__Exercise brief__
Going down the listing below, print exactly each line from the one with "RE: Black Sabbath" up to and including the one with "Various Artists (71, 818)", and skip the rest.

--- Data extract Enclosed Below ---

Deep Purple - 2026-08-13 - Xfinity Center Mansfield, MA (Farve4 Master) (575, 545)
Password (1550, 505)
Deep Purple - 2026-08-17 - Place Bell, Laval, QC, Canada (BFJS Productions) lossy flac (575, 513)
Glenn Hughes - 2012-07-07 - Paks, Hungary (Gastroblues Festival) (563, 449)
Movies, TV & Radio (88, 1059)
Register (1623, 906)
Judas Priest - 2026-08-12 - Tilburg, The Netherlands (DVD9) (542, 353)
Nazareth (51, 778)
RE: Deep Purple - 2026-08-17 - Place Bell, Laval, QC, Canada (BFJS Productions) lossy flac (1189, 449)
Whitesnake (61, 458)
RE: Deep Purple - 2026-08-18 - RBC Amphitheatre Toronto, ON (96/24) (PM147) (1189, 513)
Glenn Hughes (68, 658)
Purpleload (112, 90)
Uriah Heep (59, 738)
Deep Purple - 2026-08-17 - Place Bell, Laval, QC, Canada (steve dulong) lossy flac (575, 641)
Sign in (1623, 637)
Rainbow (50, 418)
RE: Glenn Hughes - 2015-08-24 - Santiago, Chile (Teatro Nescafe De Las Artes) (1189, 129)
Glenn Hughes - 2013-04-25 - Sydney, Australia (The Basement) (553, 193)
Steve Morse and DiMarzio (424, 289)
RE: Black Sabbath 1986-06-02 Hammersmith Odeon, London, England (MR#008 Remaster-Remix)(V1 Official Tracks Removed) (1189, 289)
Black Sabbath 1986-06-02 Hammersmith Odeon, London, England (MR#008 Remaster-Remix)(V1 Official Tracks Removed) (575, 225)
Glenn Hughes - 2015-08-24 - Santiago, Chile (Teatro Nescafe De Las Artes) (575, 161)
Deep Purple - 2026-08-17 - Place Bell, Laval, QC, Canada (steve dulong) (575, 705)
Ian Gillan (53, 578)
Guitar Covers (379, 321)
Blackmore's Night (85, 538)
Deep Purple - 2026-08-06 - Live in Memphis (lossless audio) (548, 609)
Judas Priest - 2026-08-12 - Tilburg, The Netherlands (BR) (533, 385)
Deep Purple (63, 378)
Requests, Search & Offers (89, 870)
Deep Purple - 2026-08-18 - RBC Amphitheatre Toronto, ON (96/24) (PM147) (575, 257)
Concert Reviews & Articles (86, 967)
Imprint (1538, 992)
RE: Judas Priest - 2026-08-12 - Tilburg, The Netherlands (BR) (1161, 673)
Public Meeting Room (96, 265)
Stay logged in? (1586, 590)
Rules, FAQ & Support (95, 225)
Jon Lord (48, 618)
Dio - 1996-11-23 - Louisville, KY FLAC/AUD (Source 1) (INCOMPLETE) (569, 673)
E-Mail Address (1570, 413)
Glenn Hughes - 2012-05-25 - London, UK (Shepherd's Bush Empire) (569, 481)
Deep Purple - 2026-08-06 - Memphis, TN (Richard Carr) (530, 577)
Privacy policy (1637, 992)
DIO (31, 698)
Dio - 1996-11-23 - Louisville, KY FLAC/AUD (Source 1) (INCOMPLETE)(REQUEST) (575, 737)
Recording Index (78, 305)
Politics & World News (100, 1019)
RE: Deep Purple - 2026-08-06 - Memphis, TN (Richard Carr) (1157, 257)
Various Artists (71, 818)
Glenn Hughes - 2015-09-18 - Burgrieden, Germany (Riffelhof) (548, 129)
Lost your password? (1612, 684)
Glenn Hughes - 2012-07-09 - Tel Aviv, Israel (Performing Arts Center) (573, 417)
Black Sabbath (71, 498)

--- End of Enclosed Data extract ---

__Answer to the problem__
RE: Black Sabbath 1986-06-02 Hammersmith Odeon, London, England (MR#008 Remaster-Remix)(V1 Official Tracks Removed) (1189, 289)
Black Sabbath 1986-06-02 Hammersmith Odeon, London, England (MR#008 Remaster-Remix)(V1 Official Tracks Removed) (575, 225)
Glenn Hughes - 2015-08-24 - Santiago, Chile (Teatro Nescafe De Las Artes) (575, 161)
Deep Purple - 2026-08-17 - Place Bell, Laval, QC, Canada (steve dulong) (575, 705)
Ian Gillan (53, 578)
Guitar Covers (379, 321)
Blackmore's Night (85, 538)
Deep Purple - 2026-08-06 - Live in Memphis (lossless audio) (548, 609)
Judas Priest - 2026-08-12 - Tilburg, The Netherlands (BR) (533, 385)
Deep Purple (63, 378)
Requests, Search & Offers (89, 870)
Deep Purple - 2026-08-18 - RBC Amphitheatre Toronto, ON (96/24) (PM147) (575, 257)
Concert Reviews & Articles (86, 967)
Imprint (1538, 992)
RE: Judas Priest - 2026-08-12 - Tilburg, The Netherlands (BR) (1161, 673)
Public Meeting Room (96, 265)
Stay logged in? (1586, 590)
Rules, FAQ & Support (95, 225)
Jon Lord (48, 618)
Dio - 1996-11-23 - Louisville, KY FLAC/AUD (Source 1) (INCOMPLETE) (569, 673)
E-Mail Address (1570, 413)
Glenn Hughes - 2012-05-25 - London, UK (Shepherd's Bush Empire) (569, 481)
Deep Purple - 2026-08-06 - Memphis, TN (Richard Carr) (530, 577)
Privacy policy (1637, 992)
DIO (31, 698)
Dio - 1996-11-23 - Louisville, KY FLAC/AUD (Source 1) (INCOMPLETE)(REQUEST) (575, 737)
Recording Index (78, 305)
Politics & World News (100, 1019)
RE: Deep Purple - 2026-08-06 - Memphis, TN (Richard Carr) (1157, 257)
Various Artists (71, 818)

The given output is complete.